Look at the data below and print exactly the lines from its first line through the line with "Screen dimensions: 1914x991"; the pictures stay out of the copy.

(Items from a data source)
▼▼▼

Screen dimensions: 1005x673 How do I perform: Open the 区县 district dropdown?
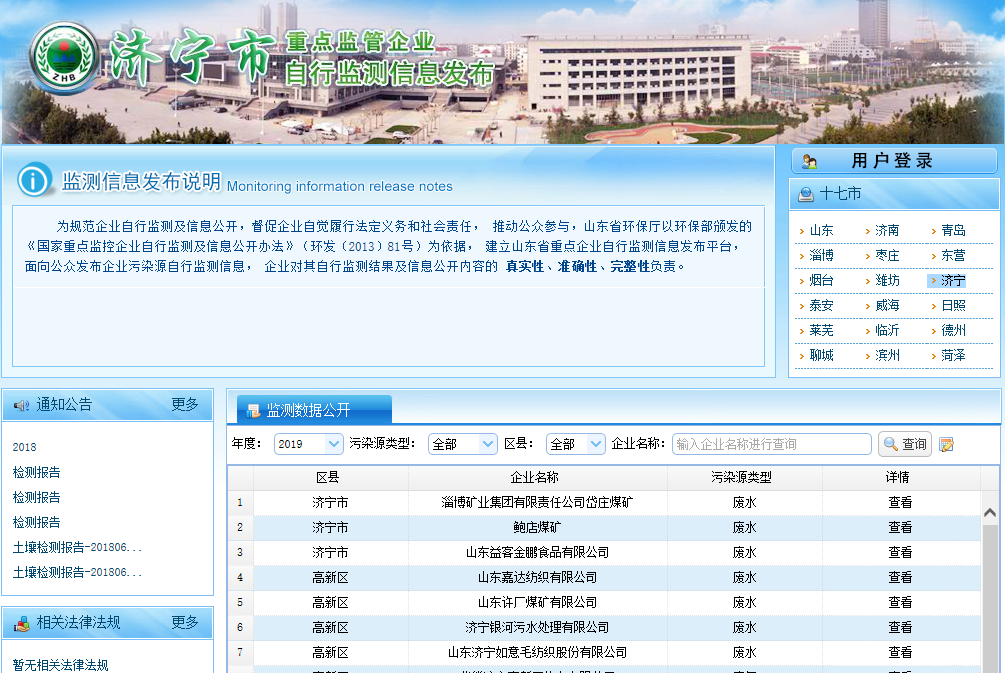pyautogui.click(x=575, y=444)
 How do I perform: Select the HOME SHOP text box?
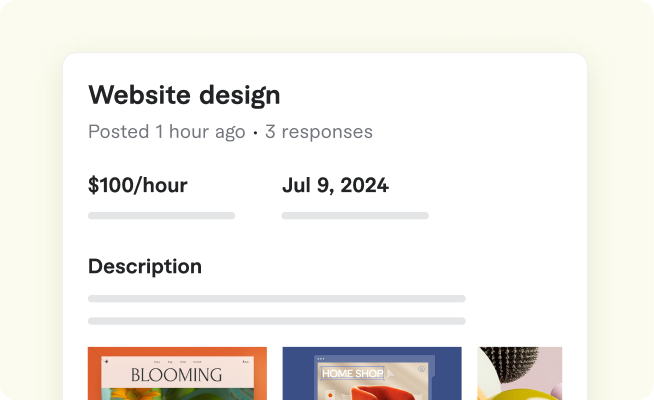(352, 373)
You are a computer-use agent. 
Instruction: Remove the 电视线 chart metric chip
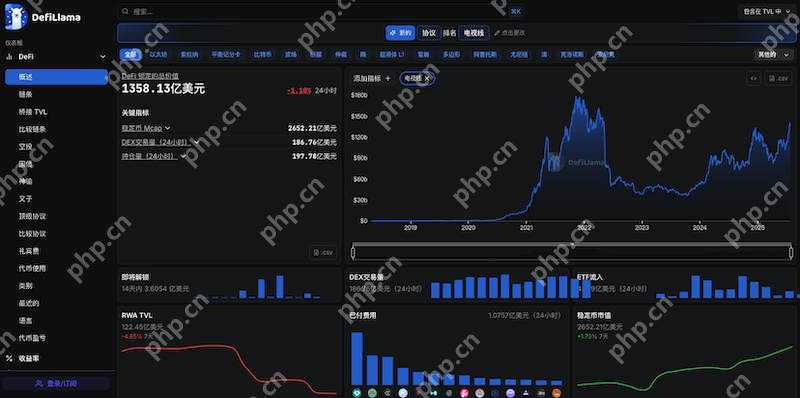coord(427,78)
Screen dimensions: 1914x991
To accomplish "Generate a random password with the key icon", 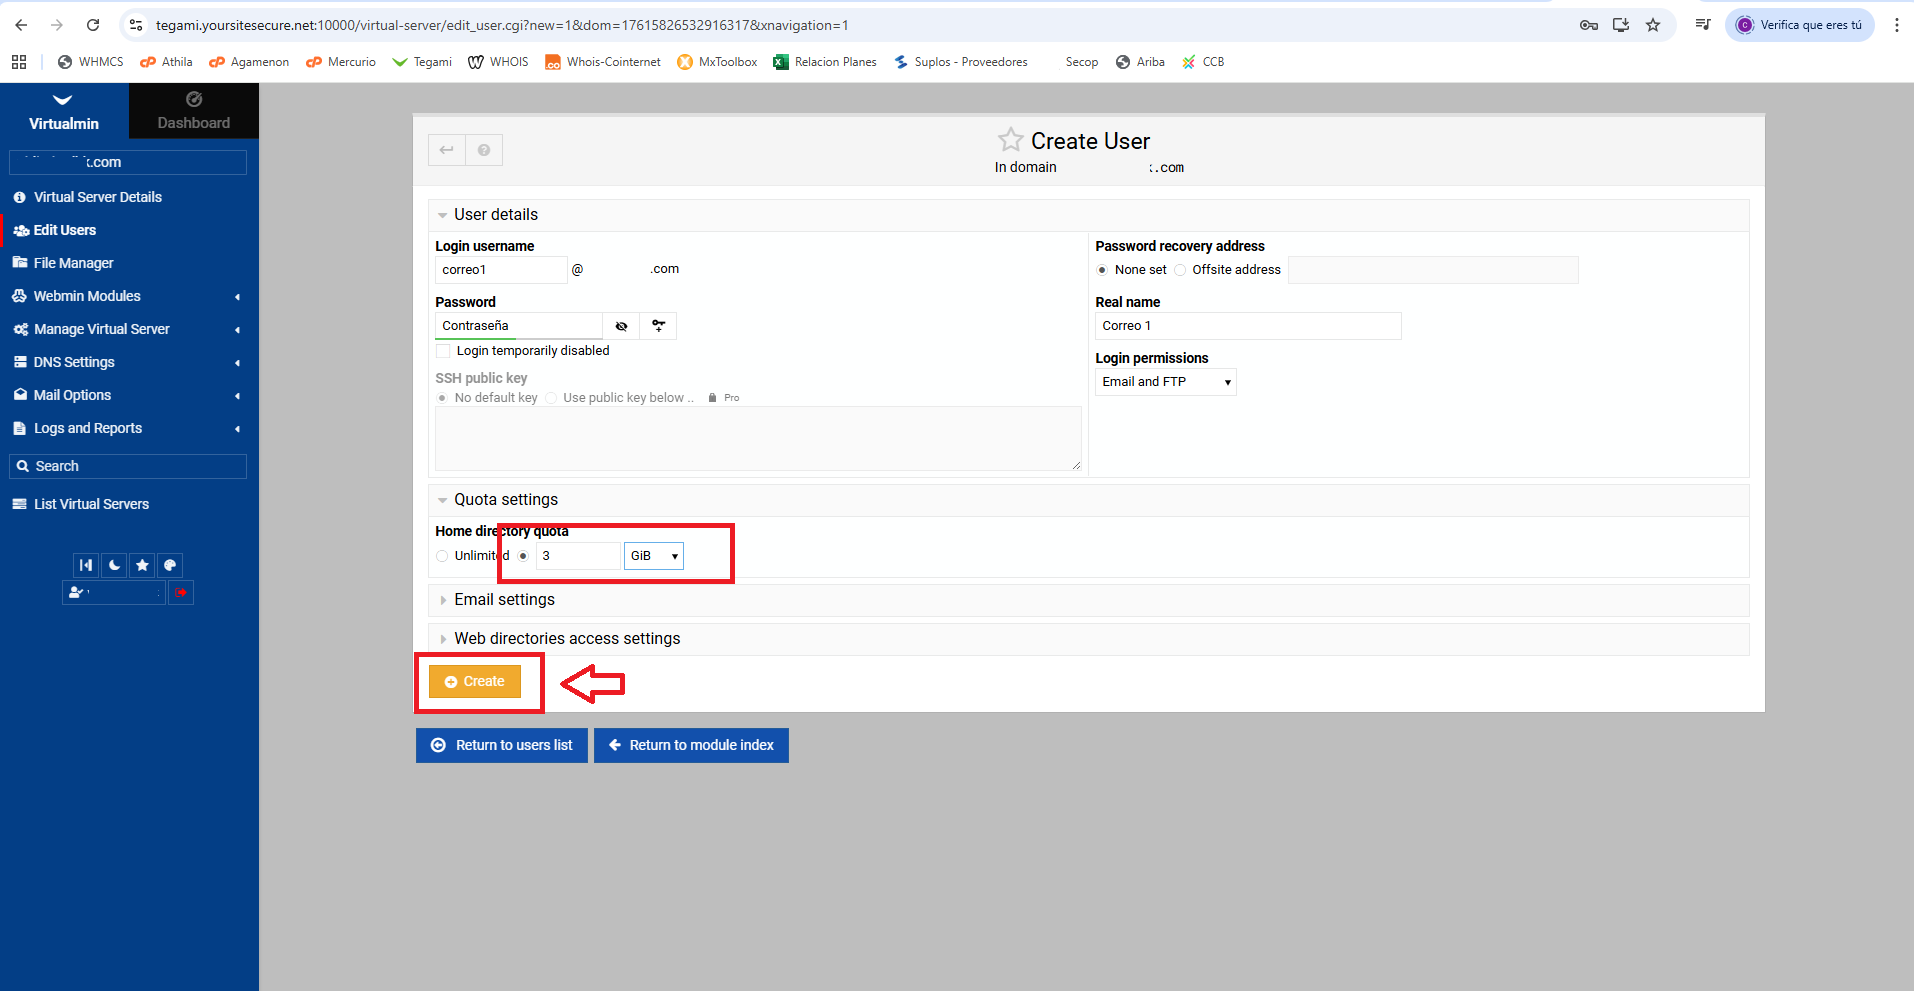I will tap(659, 326).
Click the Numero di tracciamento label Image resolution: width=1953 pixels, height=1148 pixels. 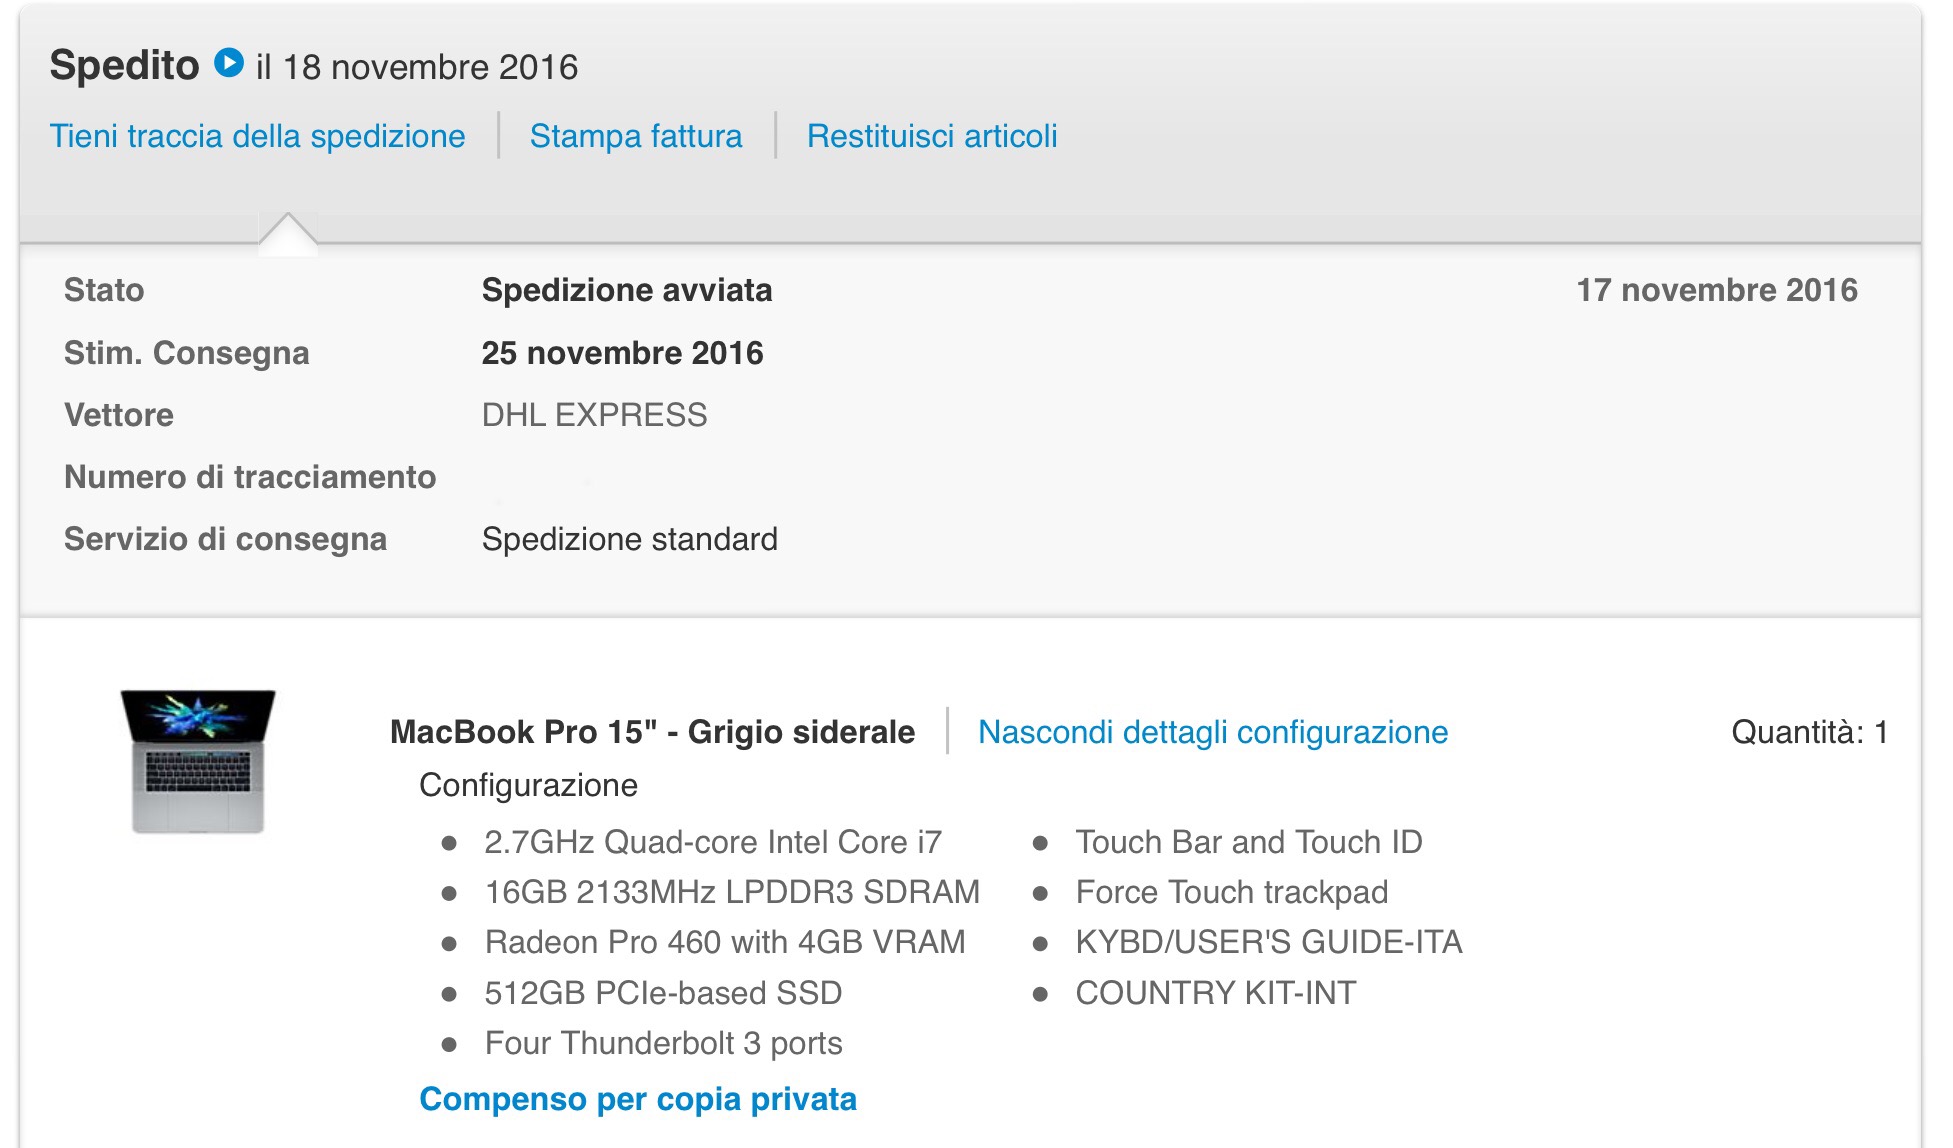click(250, 477)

▲▲▲

**RESULT OF THE TASK**
Screen dimensions: 1005x673 How do I perform: Open the 区县 district dropdown?
pyautogui.click(x=575, y=444)
 How do I perform: Select the HOME SHOP text box?
(352, 373)
You are a computer-use agent. 
Instruction: Remove the 电视线 chart metric chip
coord(427,78)
Screen dimensions: 1914x991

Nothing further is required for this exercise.